Global Stocks Jump As Trade, Political Fears Fade; 10Y Yield Hits 2018 High

Courtesy of ZeroHedge. View original post here.

One day after the US-China trade war entered “phase II”, with another $200BN in US tariffs slapped on Chinese imports  sending global stocks lower, markets found their footing, and stocks in Europe traded higher after a mixed session in Asia as investors put trade war and political jitters on the backburner and turned their attention to tomorrow’s FOMC rate hike and 2019 dot plot.

Europe’s Stoxx Europe 600 rebounded from Monday’s drop, rising 0.3% as most European bourses traded in the green, while U.S. index futures pointed to a mixed open, with S&P 500 futures slightly firmer even as the Nasdaq hugged the flatline after Instagram’s founders said they were leaving Facebook .
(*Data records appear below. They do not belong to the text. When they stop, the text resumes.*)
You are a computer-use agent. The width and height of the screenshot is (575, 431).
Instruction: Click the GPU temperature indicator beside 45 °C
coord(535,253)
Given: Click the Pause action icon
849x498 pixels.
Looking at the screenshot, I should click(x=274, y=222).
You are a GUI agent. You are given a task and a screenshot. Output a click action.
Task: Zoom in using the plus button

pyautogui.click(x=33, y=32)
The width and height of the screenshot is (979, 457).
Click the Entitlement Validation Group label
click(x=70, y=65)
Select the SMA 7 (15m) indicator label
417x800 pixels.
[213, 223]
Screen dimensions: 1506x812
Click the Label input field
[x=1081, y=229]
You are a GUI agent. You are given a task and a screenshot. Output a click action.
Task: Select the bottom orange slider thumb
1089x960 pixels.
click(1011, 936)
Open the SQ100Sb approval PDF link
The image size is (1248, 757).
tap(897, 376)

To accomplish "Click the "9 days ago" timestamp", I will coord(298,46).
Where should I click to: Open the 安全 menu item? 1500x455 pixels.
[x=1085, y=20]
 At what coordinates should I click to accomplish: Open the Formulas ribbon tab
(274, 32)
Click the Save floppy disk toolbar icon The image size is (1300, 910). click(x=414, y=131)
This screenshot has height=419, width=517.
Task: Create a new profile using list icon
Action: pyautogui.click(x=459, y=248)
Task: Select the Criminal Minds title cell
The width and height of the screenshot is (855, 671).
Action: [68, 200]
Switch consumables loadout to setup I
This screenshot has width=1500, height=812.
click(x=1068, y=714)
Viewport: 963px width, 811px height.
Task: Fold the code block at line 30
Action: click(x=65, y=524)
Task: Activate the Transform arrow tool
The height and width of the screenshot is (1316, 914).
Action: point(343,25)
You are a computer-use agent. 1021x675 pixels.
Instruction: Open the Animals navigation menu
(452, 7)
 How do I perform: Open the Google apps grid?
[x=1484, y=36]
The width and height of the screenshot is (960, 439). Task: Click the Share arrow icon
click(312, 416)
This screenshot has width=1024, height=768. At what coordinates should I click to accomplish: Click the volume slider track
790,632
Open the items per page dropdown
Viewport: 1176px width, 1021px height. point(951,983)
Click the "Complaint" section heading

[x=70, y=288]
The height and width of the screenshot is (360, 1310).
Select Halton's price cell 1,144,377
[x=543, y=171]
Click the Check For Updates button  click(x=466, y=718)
After a one-day holiday, China and Japan returned to the market with diverging reactions: Japanese stocks climbed to the highest since February as the Nikkei closed at session highs, some 0.3% higher, a function of the ongoing decline in the yen…

… while Chinese shares headed in the opposite direction after a long weekend. Meanwhile, Hong Kong where stocks dropped on Monday due to escalating trade tensions, and South Korea were shut.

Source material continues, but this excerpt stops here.